- _SELECTED PASSAGE_
Monday, July 29, 2013

ink. (Los Angeles, CA) [3]

Ink Restaurant
8360 Melrose Ave, West Hollywood, CA 90069
Mon 07/29/2013, 08:30p-01:10a

It'd been a while since I last visited Ink, and I was curious to see what the restaurant was up to these days. For better or worse, I felt compelled to do it proper like I did my first time here and order the entire menu, a much more challenging proposition now due to the presence more items as well as larger portion sizes.

gin mezcal
gin [$13.00] | oro blanco, aperol, kefir lime, ipa foam, salt
mezcal [$14.00] | floc de gascogne, celery, lemon, cucumber
The bar (now run by Gabriella "Gabby" Mlynarczyk) ended up sending out every single cocktail on the menu, kicking things off with these two. The gin cocktail was pretty neat, with a salty, citrus-y blast on the attack that really tempered the booze, all while the drink decreased in intensity leading toward a short, clean finish. The mezcal, meanwhile, was rather nice as well, with the smokiness of the spirit well balanced by the contrasting sweet, sour, and cucumber-y notes present. Very subtle for a mezcal drink.

oysters [$19.00] | half dozen, mignonette ice
Oysters were really, really nice, with the sour-sweetness of the mignonette playing perfectly off of their inherent brine, making for an utterly balanced and nuanced presentation of the bivalves, replete with some textural contrast to boot.

- _WRITTEN TASK 1_
Recast the entries as a Markdown table with columns "Row" and "Line", starting at the line containing "Hodina změny (593, 2550)" and ending at the last line of the entries. Omit any blank lines.
The restaurant review and the entries that follow it are unrelated to each other.

- _MATERIAL_
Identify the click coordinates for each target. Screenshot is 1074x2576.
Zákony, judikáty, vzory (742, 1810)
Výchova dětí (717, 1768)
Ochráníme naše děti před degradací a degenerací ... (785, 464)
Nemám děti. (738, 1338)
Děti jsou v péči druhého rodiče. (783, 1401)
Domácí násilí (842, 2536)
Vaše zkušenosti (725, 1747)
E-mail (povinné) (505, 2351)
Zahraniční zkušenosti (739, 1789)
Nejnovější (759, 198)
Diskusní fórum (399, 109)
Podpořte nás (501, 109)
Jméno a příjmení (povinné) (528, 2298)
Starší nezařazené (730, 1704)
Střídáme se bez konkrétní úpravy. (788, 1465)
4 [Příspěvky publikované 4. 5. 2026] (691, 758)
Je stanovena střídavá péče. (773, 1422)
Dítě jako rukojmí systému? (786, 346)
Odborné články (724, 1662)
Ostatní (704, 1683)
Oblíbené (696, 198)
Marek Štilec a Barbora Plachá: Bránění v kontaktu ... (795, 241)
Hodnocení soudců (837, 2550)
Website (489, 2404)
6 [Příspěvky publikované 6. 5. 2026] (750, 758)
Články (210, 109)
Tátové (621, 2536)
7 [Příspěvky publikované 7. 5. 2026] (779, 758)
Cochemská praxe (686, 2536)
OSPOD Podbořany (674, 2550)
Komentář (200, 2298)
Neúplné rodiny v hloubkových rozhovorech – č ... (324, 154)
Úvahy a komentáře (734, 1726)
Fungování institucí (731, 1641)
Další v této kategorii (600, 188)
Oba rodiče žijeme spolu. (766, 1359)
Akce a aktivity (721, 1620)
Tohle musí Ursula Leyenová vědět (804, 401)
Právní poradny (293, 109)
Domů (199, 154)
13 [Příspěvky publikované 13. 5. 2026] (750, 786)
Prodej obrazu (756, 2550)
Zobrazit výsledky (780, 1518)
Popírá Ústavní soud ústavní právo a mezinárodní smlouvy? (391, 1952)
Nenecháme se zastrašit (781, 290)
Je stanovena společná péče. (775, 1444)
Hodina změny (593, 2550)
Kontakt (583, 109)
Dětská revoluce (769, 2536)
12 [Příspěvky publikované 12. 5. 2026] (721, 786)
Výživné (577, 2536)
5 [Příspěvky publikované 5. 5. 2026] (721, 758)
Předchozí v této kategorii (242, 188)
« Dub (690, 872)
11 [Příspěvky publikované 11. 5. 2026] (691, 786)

- _WRITTEN TASK 2_
According to the restaurant review, who now runs the bar at Ink?

- _CORRECT RESPONSE 1_
| Row | Line |
|---|---|
| 1 | Hodina změny (593, 2550) |
| 2 | Kontakt (583, 109) |
| 3 | Dětská revoluce (769, 2536) |
| 4 | 12 [Příspěvky publikované 12. 5. 2026] (721, 786) |
| 5 | Výživné (577, 2536) |
| 6 | 5 [Příspěvky publikované 5. 5. 2026] (721, 758) |
| 7 | Předchozí v této kategorii (242, 188) |
| 8 | « Dub (690, 872) |
| 9 | 11 [Příspěvky publikované 11. 5. 2026] (691, 786) |

- _CORRECT RESPONSE 2_
Gabriella "Gabby" Mlynarczyk